A partir de ce moment, les intrigues diplomatiques se croisent, se confondent et forment un véritable imbroglio. Bien adroit qui pourrait en démêler tous les fils. Un des expédions les plus naturels était de laisser subsister le duché de Courlande en donnant un mari à la jeune veuve du feu duc, à la nièce du duc régnant, à Anna Ivanovna. Quel mari? Les luttes allaient recommencer de plus belle sur ce terrain. Chaque puissance avait son candidat à la main de la duchesse. Au mois de décembre 1717, un traité est conclu entre le roi de Pologne et Pierre le Grand, qui s’entendent pour marier la duchesse Anna Ivanovna au prince de Saxe-Weissenfels et faire attribuer à ce dernier la couronne ducale de Courlande. Le plan imaginé en vue de cette combinaison est indiqué de la façon la plus précise dans le traité conservé aux archives de Dresde; c’est presque une révolution, révolution d’un nouveau genre, à laquelle prendront part les acteurs les plus divers, et dont chaque incident est prévu, dont chaque phase doit arriver à son heure, comme les péripéties d’un drame. Les états de Courlande, qui ont bien des griefs contre le duc Ferdinand, iront porter leurs plaintes devant le protecteur du duché, le roi de Pologne, Frédéric-Auguste; le roi de Pologne jugera la cause, donnera raison aux états, prononcera la déchéance du duc Ferdinand, et conformément au vœu des députés, qui auront dû être gagnés d’avance à ce projet, le prince de Saxe-Weissenfels sera investi de la souveraineté en Courlande, avec droit de transmission à ses descendans. Si le plan réussit, le tsar Pierre consent à ce que le prince de Saxe-Weissenfels épouse sa nièce Anna Ivanovna. Dans le cas où il serait impossible de prononcer purement et simplement la déchéance du vieux duc, on s’efforcerait d’obtenir son abdication en lui assurant une pension viagère conforme à sa dignité. Il était expressément entendu que le mariage projeté n’aurait lieu et ne serait même annoncé, officiellement ou non, qu’après la complète réussite de cette affaire, lorsque le prince de Saxe-Weissenfels serait en possession de son duché[1].
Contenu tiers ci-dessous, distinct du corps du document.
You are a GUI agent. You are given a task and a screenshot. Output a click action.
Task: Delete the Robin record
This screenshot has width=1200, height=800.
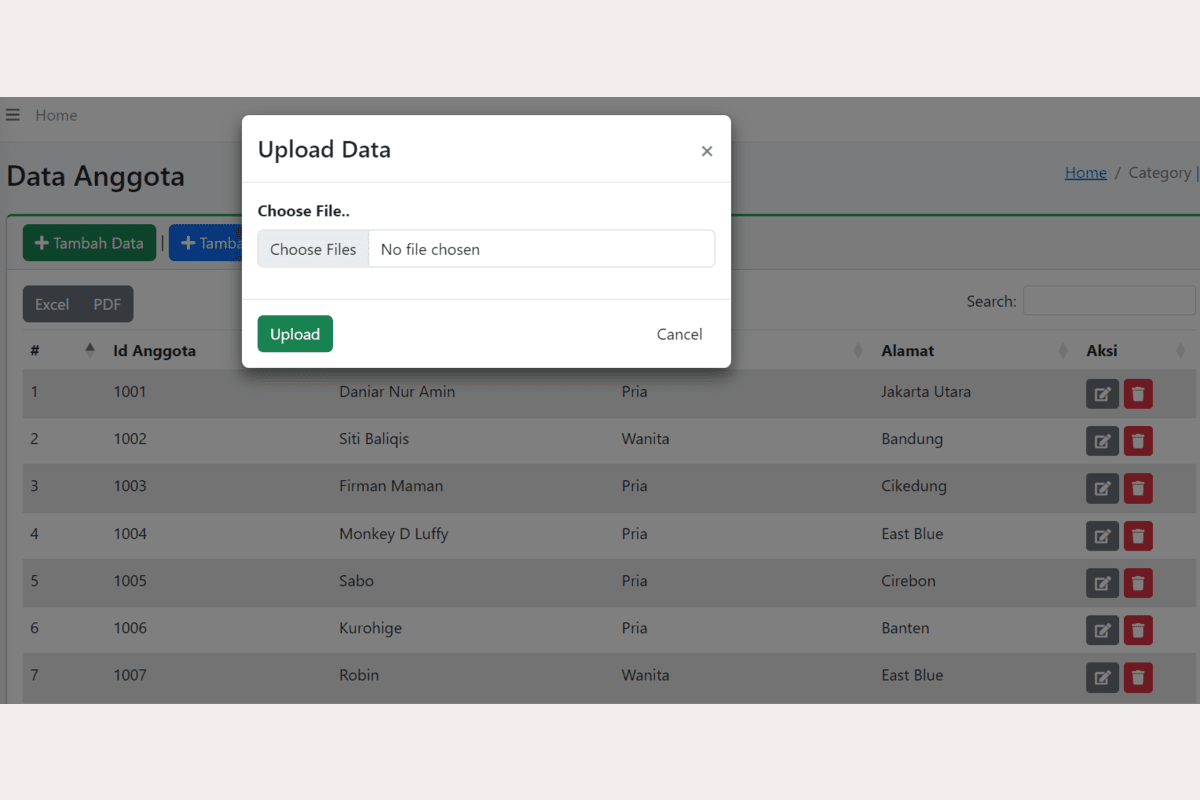pos(1138,678)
Voilà un plan très nettement conçu, et puisqu’il satisfait à la fois la Russie, la Saxe et les états de Courlande, on ne voit pas ce qui

  1. Telle est la teneur du projet de traité qui existe aux archives de Dresde, projet incomplet, dit M. de Weber. D’après le texte plus développé qui se trouve à Saint-Pétersbourg, il est stipulé en outre que la grande-princesse Anna Ivanovna, veuve du feu duc de Courlande, abandonnera au prince de Saxe-Weissenfels non-seulement ses droits sur la Courlande, mais tous ses biens de Courlande et de Russie. Voyez le curieux ouvrage de M. Karl Wilhelm Kruse : Curland unter den Herzögen, 2 vol., Mitau, 1833, tome II, p. 279.